On the other hand, the people at church can become your family. They have for me. I sing for the children, sing with the choir at Mass, share lunches, dinners and picnics with the other parishioners, and spend holidays with my church friends and their kids. On my last birthday, it was the church ladies who surprised me with a big party and a pile of presents.

I suppose it’s a question of attitude. Organized religion, with its “go forth and multiply” philosophy, can make us feel worse about not having children, reminding us that we are different. But if we can get past the fact that we aren’t like the other parishioners (or members of the temple or mosque), if we can join in the activities and trust that God knows what he’s doing, religion can be a great comfort. When I really look around, I realize I’m not the only childless woman or widow there, and it’s good to not be alone.

What do you think about all this? Again, be kind in your comments. No religion-bashing, okay?

Religion and childlessness–is there a connection?

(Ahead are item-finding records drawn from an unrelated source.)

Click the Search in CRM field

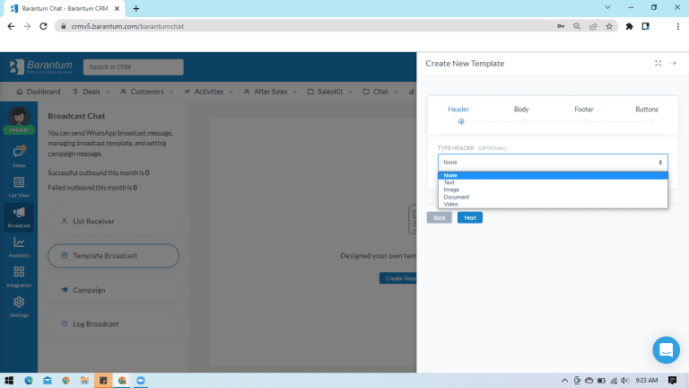(x=133, y=67)

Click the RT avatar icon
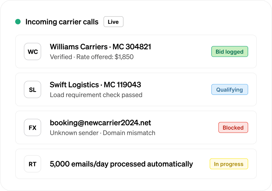point(33,164)
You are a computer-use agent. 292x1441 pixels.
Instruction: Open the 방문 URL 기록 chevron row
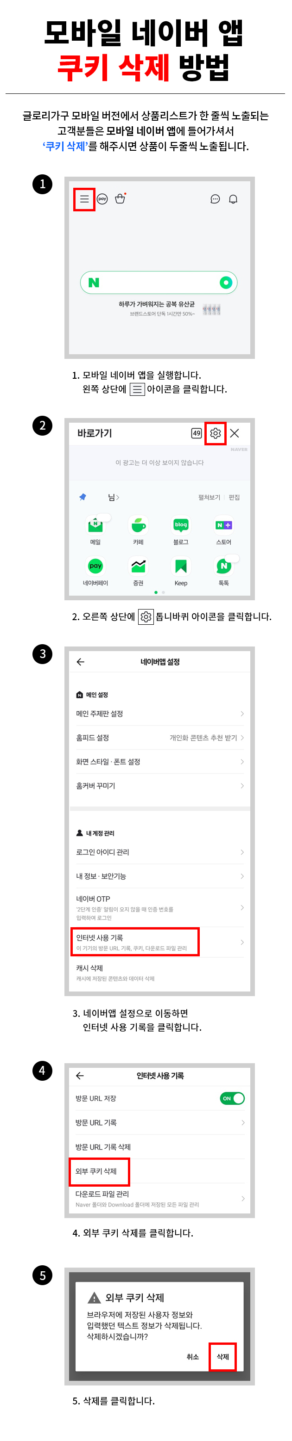(160, 1123)
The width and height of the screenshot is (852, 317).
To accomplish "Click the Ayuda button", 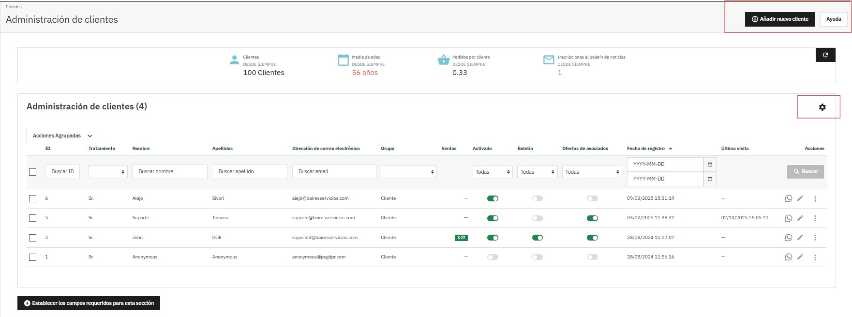I will 833,19.
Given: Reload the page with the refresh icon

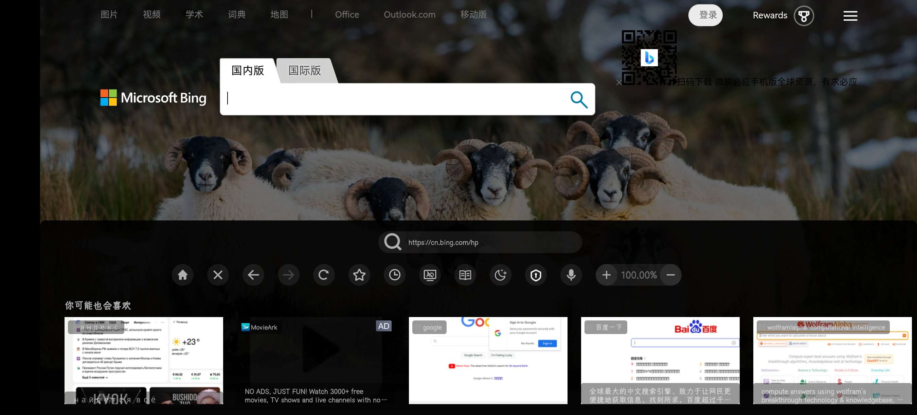Looking at the screenshot, I should pyautogui.click(x=324, y=275).
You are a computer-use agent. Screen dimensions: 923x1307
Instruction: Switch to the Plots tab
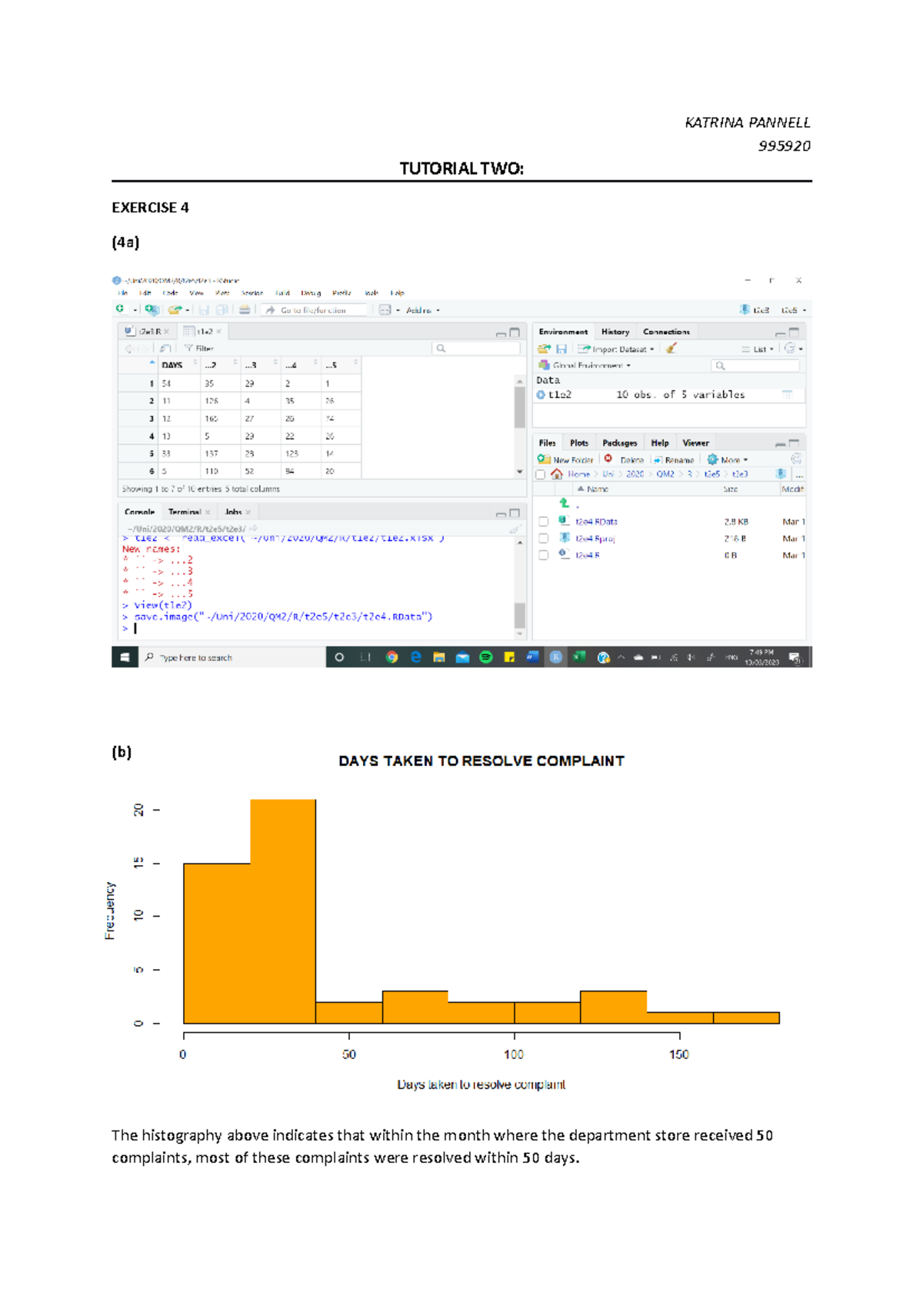(578, 443)
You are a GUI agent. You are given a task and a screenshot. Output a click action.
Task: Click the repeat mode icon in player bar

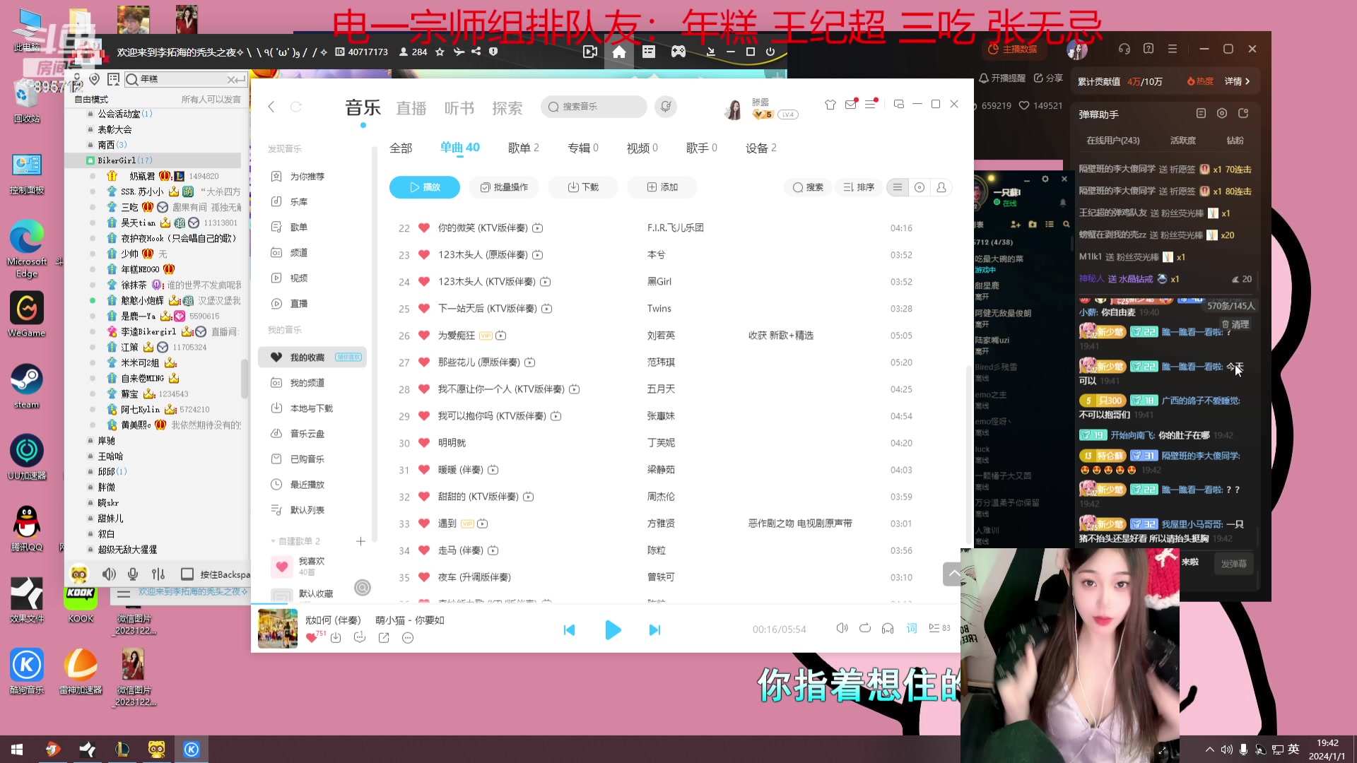point(864,628)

I don’t usually get into religion here. Everyone has different beliefs, and I don’t want to offend anyone. In my interviews with childless women, most insisted that religion played absolutely no role in their decisions about having children. This surprised me. But I didn’t consult God in the matter either.

I’m Catholic. Catholics have a reputation for reproducing, but I didn’t know until I started researching my book that using birth control was a sin and that abortion was grounds for excommunication. I had no idea. My formal religious education ended at age 13, when the nuns probably assumed we were too young to even think about sex. In my case, they were right. So they never talked about it. My mother’s entire advice about sex was “don’t.” I didn’t until I met the man who became my first husband.

I had fallen away from the church by the time I started dating Jim. When he escorted me to the student health center for birth control pills, I didn’t think, “Oh no, this is a sin.” I took the pills. Later, I switched to a diaphagm, and later still, after a divorce and several boyfriends with benefits, I married a man who had had a vasectomy. Sin, sin, sin. But I didn’t think of it that way. I was just trying not to get pregnant when conditions were wrong and then wishing I could get pregnant when conditions were right. A strict Catholic would say I was trying to manage a part of life that is supposed to be up to God. Furthermore, they would say that my lack of children now is my punishment for being a big old sinner.

I believe in a kinder God who believes we screw up and forgives us. He may even have planned for me to be childless so that I could do other things. Still, when I’m around my Catholic friends, I don’t say much about how I came to be childless. I just look sad and change the subject.

How about you? Does religion have anything to do with your thinking about whether or not to have children? In what way?

I welcome your comments. Please be kind to one another. I know religion is a dangerous topic. It shouldn’t be, but it is, and I want this blog to remain a safe place for all of us.